PROBLEM STATEMENT: In the lines below, count those containing the word "screenshot" and give the number alone.

RECORDS SUPPLIED:

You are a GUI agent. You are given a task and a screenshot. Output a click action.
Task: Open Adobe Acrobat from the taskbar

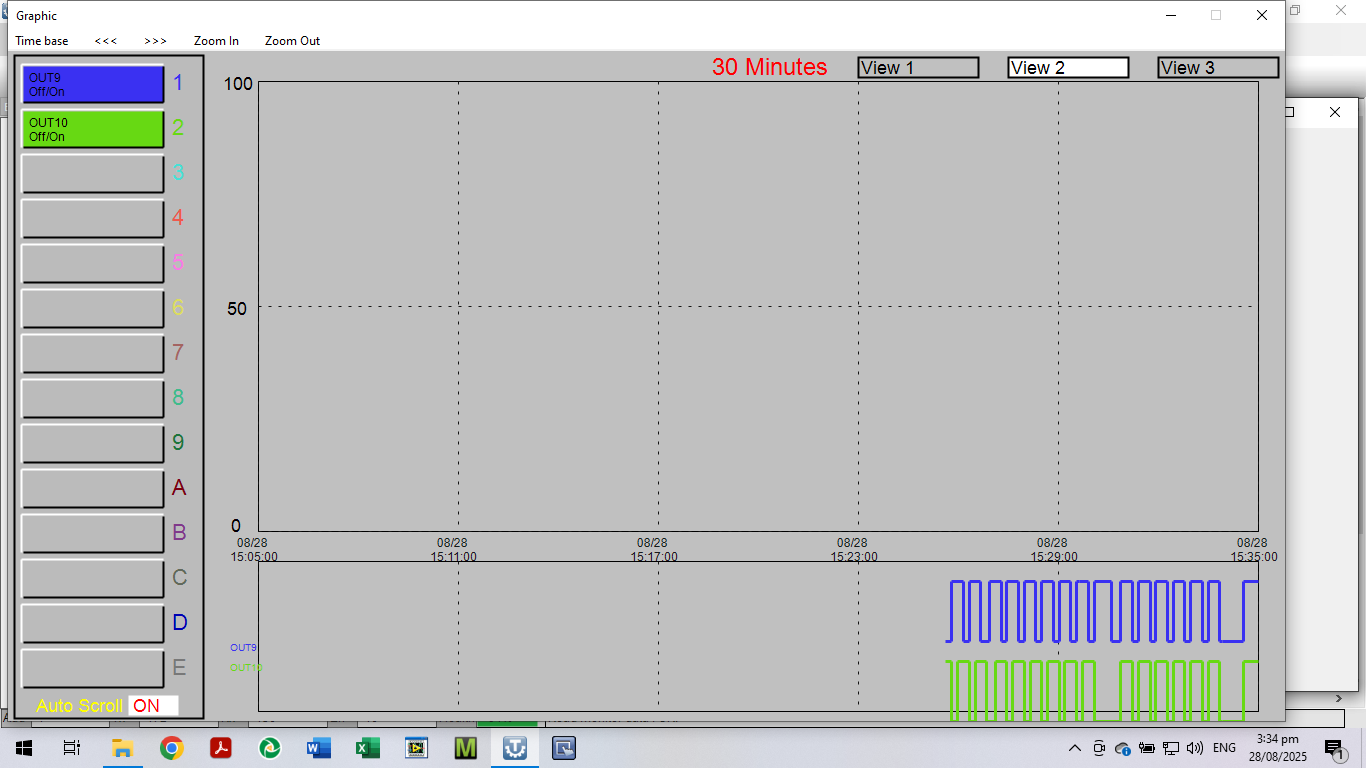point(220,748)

* * *

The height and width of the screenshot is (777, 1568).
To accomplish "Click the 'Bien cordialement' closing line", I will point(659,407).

REPLY TO THE EXERCISE: 2